### EXERCISE INSTRUCTIONS:
Identify each line in the records that contains the string "height", and copy every such line in full. Case is significant.

>> BEGIN

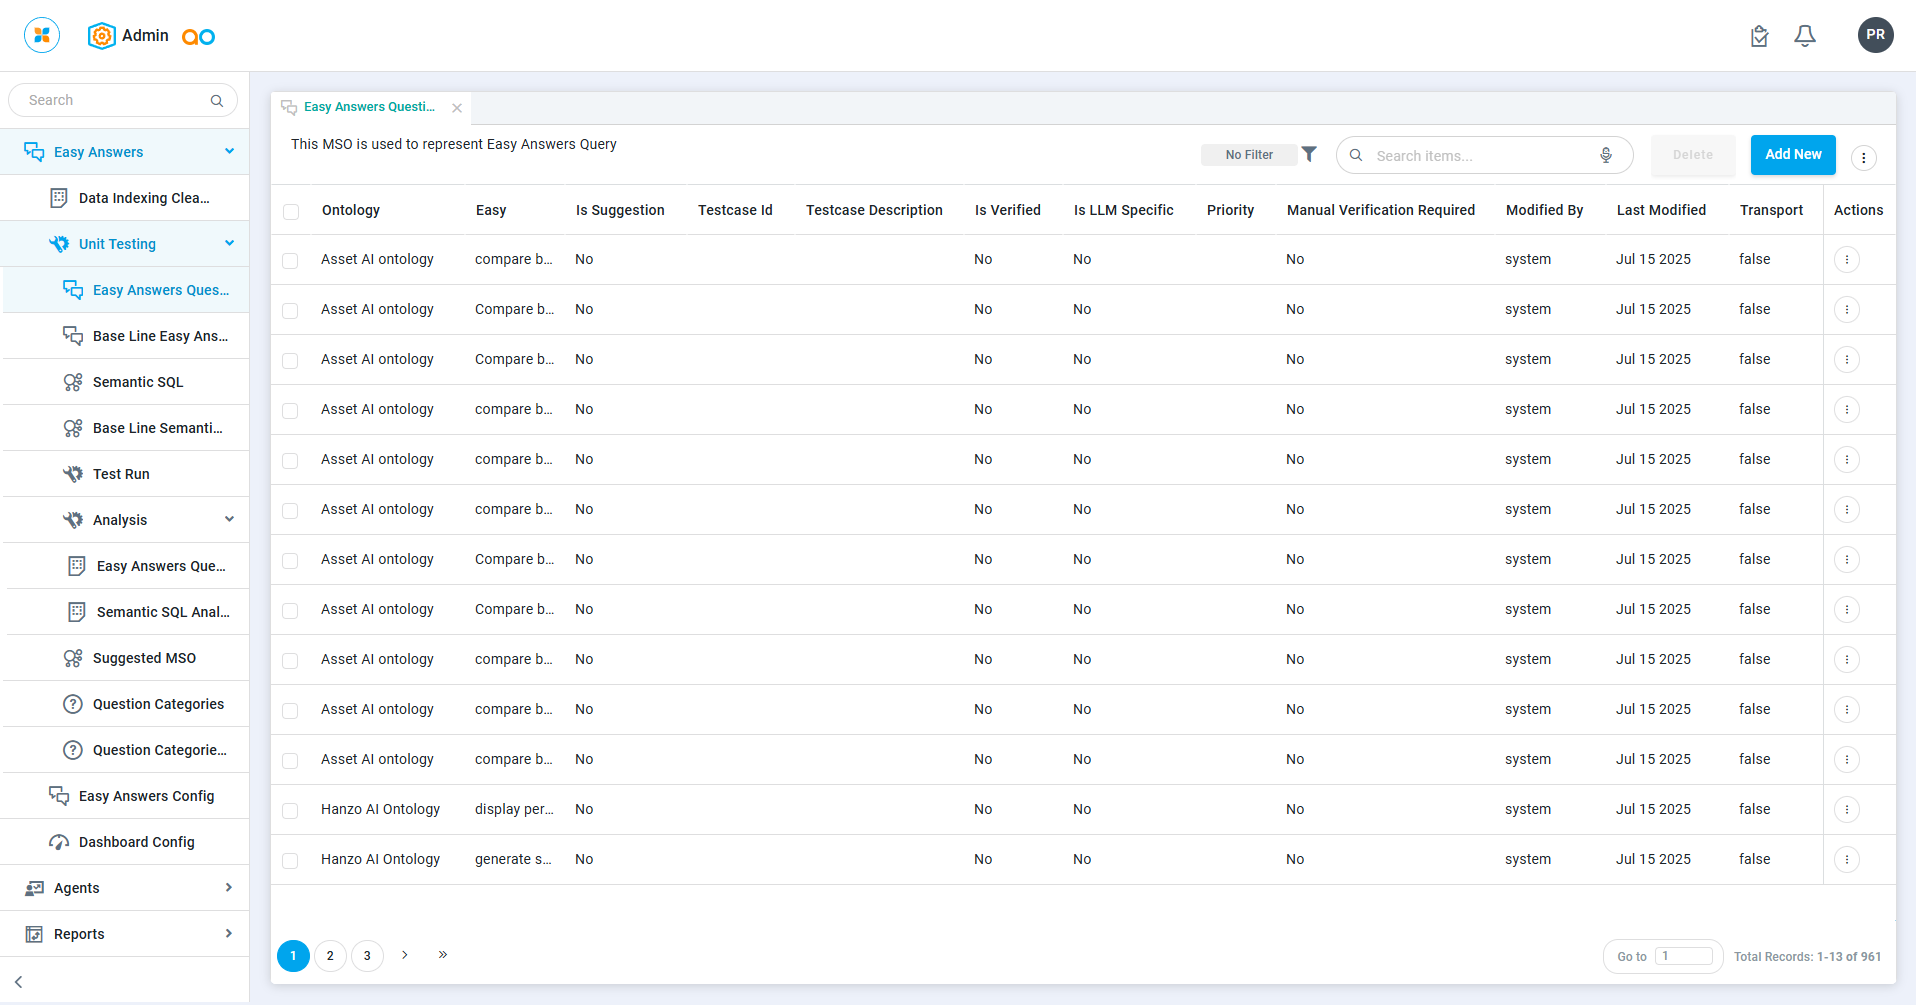
Task: Open row actions for first Hanzo AI Ontology row
Action: tap(1846, 809)
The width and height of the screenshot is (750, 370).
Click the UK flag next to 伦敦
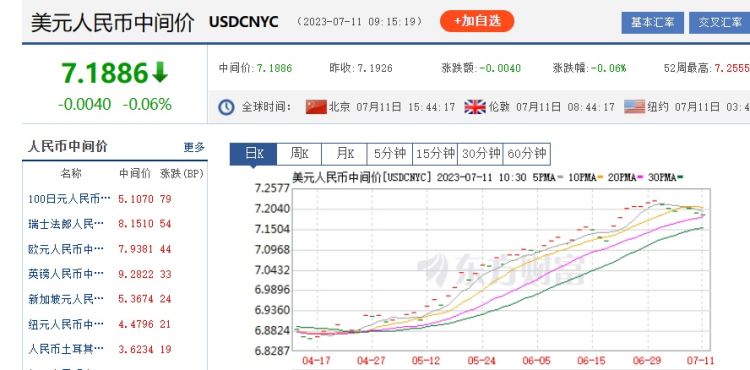pyautogui.click(x=475, y=107)
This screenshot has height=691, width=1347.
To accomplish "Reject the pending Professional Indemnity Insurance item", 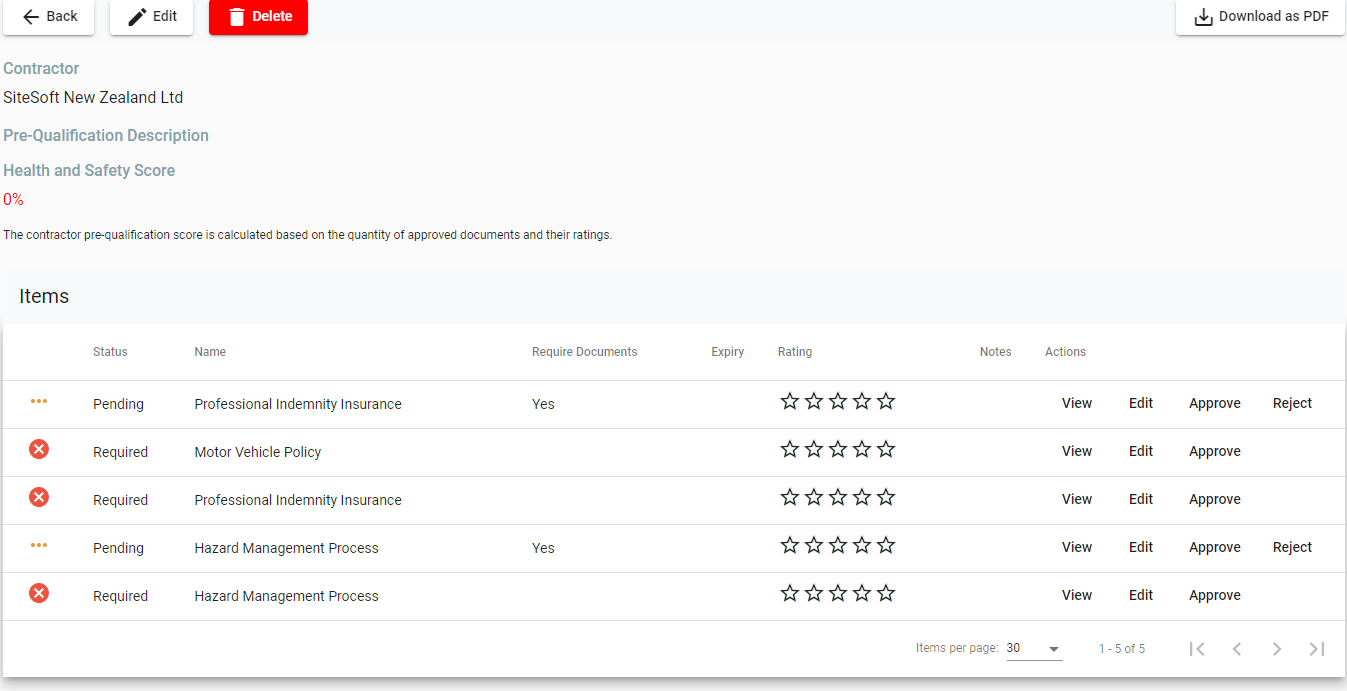I will (1292, 404).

>> END

### THE RESULT:
The width and height of the screenshot is (750, 370).
This screenshot has height=691, width=1347.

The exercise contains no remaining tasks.